● **Estratto**:
----

Caratteristica della letteratura romantica, questa tipologia femminile la si può
certamente scorgere nel personaggio di Lucia dei Promessi Sposi manzoniani.
Il personaggio di Lucia viene introdotto da Alessandro Manzoni nel II capitolo
dell’opera. La sua presentazione è quasi tutta in termini spirituali; la sua età non
viene rivelata, ma si intuisce che Lucia è nel fiore degli anni (i neri e giovanili
capelli). La sua modesta bellezza, che trae il proprio fascino dal suo volersi
nascondere, pur non avendo nulla di eccezionale, trasmette al lettore un effetto di
singolare freschezza («...lunghi e neri sopraccigli... Lucia aveva quello
[l’ornamento] quotidiano di una modesta bellezza... rilevata allora e accresciuta
dalle varie affezioni che le si dipingevan sul viso: una gioia temperata da un
turbamento leggiero, quel placido accoramento che si mostra di quand’in quando
sul volto delle spose, e, senza scompor la bellezza, le dà un carattere particolare...»)

----

● **Esercizio assegnato a**: Raccogli, copiandole, tutte le righe qui sotto che contengono la stringa "beside". Maiuscole e minuscole contano.

----

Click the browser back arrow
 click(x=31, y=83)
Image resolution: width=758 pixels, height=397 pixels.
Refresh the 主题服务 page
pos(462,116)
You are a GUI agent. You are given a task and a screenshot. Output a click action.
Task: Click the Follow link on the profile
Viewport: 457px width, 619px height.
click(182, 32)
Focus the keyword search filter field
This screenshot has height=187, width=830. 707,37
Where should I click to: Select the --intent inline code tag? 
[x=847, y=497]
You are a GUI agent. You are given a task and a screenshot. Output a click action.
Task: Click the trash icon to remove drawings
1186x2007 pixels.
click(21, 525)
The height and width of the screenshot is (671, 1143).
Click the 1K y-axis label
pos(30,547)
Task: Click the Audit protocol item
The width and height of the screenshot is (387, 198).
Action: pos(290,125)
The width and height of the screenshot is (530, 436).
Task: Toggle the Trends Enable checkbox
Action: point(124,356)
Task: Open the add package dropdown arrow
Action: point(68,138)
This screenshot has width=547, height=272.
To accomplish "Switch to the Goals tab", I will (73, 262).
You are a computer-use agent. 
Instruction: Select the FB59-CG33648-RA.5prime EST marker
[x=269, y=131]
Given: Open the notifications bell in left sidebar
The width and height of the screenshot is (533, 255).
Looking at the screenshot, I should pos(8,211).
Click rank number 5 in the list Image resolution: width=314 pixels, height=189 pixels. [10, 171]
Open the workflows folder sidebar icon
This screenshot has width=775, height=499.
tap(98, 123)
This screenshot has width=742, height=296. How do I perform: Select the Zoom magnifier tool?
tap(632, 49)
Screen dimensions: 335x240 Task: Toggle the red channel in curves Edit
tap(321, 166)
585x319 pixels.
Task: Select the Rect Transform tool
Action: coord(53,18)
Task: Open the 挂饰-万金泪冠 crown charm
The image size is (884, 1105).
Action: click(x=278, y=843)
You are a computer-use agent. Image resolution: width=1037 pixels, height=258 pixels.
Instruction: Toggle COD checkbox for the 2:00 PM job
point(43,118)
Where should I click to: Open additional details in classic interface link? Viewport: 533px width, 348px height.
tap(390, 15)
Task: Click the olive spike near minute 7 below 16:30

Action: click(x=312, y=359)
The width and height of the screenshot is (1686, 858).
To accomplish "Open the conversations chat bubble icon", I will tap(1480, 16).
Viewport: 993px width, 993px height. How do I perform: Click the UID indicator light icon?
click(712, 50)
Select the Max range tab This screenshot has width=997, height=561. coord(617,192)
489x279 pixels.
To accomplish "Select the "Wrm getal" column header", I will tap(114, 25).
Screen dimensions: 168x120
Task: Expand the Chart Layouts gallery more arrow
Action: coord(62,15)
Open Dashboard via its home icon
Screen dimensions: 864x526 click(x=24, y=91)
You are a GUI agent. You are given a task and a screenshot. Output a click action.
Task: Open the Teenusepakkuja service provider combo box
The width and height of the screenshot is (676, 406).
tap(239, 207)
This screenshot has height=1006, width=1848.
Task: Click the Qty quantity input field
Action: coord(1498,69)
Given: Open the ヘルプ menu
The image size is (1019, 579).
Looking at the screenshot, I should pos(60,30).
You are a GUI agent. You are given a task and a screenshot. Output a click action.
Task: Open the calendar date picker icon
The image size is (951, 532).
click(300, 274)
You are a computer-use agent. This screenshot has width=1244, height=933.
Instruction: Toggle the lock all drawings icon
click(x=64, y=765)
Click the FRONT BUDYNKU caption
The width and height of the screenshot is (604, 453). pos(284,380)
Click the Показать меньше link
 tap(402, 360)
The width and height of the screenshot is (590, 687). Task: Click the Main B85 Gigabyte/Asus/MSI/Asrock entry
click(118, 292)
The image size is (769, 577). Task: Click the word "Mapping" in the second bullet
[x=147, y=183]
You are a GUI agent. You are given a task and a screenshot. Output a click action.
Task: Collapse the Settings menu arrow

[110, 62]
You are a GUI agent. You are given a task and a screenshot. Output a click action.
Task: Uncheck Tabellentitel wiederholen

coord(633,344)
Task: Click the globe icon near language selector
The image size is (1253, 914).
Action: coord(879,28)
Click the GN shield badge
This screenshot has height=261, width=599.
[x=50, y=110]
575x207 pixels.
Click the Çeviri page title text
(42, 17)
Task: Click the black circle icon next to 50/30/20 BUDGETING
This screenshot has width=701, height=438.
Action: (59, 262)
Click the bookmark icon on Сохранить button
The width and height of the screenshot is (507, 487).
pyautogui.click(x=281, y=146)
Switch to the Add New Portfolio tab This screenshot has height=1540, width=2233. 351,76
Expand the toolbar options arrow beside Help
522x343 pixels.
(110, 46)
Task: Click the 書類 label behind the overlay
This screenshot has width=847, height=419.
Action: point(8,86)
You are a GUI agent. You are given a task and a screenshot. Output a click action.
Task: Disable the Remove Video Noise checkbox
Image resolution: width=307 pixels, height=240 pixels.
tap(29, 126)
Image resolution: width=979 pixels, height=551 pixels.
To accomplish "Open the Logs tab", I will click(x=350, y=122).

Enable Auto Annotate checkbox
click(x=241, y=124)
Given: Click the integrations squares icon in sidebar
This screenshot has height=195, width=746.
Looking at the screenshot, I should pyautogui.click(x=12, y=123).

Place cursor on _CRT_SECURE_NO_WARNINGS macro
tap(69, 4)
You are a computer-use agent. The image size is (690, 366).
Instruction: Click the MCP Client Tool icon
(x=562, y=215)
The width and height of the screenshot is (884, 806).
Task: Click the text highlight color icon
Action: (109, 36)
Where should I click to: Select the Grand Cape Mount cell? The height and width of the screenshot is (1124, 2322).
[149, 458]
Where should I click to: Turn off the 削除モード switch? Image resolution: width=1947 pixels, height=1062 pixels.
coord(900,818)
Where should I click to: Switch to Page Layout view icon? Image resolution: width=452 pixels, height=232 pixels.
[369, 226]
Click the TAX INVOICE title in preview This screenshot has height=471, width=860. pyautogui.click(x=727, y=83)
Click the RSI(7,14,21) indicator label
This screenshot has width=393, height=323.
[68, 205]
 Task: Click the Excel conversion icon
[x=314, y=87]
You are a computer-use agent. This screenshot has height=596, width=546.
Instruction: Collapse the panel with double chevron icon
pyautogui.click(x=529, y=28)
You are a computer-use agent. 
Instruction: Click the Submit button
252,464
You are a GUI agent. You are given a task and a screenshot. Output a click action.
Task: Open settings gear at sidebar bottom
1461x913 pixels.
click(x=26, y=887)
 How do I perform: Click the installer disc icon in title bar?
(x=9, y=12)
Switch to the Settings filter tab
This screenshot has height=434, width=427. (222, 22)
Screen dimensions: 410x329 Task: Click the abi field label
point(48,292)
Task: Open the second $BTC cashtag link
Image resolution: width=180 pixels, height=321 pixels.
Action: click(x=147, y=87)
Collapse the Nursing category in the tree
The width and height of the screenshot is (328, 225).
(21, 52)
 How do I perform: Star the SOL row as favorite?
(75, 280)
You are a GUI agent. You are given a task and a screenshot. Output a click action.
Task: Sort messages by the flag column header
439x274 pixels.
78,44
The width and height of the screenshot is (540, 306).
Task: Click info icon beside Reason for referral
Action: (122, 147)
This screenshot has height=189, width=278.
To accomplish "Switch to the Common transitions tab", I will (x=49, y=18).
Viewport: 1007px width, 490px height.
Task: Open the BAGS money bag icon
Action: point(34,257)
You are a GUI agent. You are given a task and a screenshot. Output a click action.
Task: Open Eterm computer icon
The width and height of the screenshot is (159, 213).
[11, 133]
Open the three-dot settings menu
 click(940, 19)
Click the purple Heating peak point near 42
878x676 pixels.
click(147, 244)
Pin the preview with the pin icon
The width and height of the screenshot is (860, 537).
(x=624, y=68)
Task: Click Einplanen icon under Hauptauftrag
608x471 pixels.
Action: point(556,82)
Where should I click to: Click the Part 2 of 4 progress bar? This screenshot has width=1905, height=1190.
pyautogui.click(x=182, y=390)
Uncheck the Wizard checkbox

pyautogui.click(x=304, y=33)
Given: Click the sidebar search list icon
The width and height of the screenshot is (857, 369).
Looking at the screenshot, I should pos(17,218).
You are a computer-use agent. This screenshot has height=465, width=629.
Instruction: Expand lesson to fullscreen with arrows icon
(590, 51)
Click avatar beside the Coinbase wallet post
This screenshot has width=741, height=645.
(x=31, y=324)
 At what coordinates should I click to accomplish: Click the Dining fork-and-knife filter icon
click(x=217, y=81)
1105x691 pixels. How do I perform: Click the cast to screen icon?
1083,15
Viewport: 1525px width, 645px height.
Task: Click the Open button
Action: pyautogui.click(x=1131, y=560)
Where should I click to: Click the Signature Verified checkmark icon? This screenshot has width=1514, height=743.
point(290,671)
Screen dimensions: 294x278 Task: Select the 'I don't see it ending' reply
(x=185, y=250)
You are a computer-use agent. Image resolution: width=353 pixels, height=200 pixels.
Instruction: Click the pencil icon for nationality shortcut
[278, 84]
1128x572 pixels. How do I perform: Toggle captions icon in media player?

----

● **Esercizio assegnato b**: Riporta alla lettera, dall'estratto su Lucia, il tratto da "Caratteristica della letteratura" fino a "Promessi Sposi manzoniani.".

● **Output atteso a**:
Expand the toolbar options arrow beside Help
Task: Click info icon beside Reason for referral
Click avatar beside the Coinbase wallet post

● **Output atteso b**:
Caratteristica della letteratura romantica, questa tipologia femminile la si può
certamente scorgere nel personaggio di Lucia dei Promessi Sposi manzoniani.